AIM OF THE TASK => Revise the passage on congressional representation, copying everything from "It is important" down to "reliably leftist Democrats." with "seniority" in place of "incumbency".

PROVIDED PASSAGE =>
>>>>
It is important to realize that the enormous inherent advantages of incumbency can make representation appear to be arbitrary from this nationwide vantage point. Why was Wyoming's representative, the now-retired Barbara Cubin, so stridently conservative, while North Dakota's Earl Pomeroy is a moderate Democrat? Wyoming did replace Utah as the reddest state in '08, but the Presidential and political gaps--exit polls indicate 39% of Wyoming voters consider themselves conservative and 14% liberal to North Dakota's 36% and 16%, respectively--are not nearly as wide as the chasm between the their respective Congressional representatives are. The same sort of contrast is apparent on the left end by looking at Delaware's Michael Castle, a centrist Republican, and Rhode Island's Patrick Kennedy and James Langevin, both of whom are reliably leftist Democrats.
<<<<
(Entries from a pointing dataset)
>>>>
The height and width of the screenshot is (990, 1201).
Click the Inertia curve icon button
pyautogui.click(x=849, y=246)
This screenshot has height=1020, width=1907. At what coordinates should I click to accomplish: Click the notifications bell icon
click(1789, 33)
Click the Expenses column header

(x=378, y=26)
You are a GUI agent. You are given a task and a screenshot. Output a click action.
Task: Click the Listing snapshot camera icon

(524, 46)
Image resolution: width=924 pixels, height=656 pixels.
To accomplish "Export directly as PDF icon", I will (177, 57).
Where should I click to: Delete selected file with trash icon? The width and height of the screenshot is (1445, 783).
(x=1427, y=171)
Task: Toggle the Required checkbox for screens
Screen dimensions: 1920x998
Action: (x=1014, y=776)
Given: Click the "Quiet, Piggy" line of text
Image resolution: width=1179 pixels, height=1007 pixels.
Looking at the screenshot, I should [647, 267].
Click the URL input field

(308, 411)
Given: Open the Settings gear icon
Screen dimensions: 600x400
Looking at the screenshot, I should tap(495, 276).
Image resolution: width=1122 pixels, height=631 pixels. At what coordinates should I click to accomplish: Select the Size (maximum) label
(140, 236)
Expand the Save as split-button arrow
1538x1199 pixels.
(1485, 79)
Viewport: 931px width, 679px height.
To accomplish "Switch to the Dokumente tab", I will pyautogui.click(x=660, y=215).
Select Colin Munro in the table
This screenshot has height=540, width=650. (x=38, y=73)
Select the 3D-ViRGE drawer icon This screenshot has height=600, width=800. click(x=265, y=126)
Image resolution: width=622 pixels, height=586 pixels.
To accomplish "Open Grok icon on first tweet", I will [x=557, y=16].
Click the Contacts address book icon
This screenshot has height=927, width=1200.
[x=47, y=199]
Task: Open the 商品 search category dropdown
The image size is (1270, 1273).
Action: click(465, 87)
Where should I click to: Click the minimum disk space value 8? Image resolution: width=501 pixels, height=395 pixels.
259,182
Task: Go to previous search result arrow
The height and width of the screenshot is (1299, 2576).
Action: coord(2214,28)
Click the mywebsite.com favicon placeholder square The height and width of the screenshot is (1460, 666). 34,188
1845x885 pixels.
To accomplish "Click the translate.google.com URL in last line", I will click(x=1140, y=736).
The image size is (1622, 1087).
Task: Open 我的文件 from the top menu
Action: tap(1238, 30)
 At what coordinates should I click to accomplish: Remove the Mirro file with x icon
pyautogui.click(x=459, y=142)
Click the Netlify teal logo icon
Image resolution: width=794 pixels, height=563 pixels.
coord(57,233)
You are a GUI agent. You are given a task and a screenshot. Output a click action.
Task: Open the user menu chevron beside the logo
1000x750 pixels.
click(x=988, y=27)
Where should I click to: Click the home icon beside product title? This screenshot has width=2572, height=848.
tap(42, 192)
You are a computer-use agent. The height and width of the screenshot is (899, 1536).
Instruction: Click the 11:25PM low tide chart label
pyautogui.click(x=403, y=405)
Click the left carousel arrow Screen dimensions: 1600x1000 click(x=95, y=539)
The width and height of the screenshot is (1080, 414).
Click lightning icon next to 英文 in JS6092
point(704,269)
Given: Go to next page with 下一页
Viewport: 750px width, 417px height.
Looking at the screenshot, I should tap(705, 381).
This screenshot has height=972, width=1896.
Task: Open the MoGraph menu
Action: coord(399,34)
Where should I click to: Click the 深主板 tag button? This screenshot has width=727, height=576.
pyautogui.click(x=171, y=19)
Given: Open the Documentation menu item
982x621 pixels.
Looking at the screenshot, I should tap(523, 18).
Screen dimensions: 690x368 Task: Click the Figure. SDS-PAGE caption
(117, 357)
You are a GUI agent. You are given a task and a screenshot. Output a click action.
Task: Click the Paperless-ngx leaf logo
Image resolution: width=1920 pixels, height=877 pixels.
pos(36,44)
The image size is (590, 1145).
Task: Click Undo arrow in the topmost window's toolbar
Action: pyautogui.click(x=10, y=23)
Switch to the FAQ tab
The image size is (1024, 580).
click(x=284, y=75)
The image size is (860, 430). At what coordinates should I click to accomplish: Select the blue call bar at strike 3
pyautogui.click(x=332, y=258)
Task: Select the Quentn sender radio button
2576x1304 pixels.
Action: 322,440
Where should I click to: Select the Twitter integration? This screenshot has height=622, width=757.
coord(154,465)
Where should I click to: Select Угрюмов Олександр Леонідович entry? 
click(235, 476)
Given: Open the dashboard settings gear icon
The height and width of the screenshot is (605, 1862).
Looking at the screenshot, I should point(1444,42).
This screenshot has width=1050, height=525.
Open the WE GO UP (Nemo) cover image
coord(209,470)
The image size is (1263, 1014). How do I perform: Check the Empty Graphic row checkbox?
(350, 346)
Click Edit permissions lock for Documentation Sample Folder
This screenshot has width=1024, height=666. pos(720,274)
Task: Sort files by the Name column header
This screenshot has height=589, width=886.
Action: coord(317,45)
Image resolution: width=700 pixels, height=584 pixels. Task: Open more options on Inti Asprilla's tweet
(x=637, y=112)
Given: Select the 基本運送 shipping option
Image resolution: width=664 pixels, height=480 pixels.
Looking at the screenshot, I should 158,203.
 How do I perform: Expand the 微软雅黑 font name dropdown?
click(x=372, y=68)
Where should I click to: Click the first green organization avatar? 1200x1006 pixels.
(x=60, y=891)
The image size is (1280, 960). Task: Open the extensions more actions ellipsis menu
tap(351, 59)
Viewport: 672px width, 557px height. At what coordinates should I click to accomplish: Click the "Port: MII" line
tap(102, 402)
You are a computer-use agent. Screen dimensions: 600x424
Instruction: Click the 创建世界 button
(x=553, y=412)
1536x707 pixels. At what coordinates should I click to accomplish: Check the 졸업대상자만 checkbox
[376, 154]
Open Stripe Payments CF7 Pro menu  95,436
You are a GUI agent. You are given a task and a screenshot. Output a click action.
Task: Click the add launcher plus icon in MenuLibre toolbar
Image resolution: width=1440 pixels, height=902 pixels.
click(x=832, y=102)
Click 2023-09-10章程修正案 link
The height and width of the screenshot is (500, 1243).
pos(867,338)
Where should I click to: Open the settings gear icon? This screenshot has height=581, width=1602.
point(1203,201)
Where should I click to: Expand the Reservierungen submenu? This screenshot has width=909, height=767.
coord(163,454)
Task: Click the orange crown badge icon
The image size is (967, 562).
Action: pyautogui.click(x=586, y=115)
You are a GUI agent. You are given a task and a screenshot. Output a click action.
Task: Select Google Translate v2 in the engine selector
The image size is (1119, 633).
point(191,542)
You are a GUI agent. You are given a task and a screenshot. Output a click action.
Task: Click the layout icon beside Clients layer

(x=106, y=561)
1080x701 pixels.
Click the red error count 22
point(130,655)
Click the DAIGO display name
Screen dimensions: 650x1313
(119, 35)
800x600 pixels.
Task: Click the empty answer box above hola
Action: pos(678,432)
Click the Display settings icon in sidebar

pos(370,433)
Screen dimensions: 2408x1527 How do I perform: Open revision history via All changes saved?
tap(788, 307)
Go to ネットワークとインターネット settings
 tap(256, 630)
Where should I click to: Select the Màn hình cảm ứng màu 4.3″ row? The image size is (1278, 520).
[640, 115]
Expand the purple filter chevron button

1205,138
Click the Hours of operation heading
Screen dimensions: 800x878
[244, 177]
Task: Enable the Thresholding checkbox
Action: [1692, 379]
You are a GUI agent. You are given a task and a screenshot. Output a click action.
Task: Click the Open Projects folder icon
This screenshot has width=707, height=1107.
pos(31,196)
<<<<
TASK SOLUTION =>
It is important to realize that the enormous inherent advantages of seniority can make representation appear to be arbitrary from this nationwide vantage point. Why was Wyoming's representative, the now-retired Barbara Cubin, so stridently conservative, while North Dakota's Earl Pomeroy is a moderate Democrat? Wyoming did replace Utah as the reddest state in '08, but the Presidential and political gaps--exit polls indicate 39% of Wyoming voters consider themselves conservative and 14% liberal to North Dakota's 36% and 16%, respectively--are not nearly as wide as the chasm between the their respective Congressional representatives are. The same sort of contrast is apparent on the left end by looking at Delaware's Michael Castle, a centrist Republican, and Rhode Island's Patrick Kennedy and James Langevin, both of whom are reliably leftist Democrats.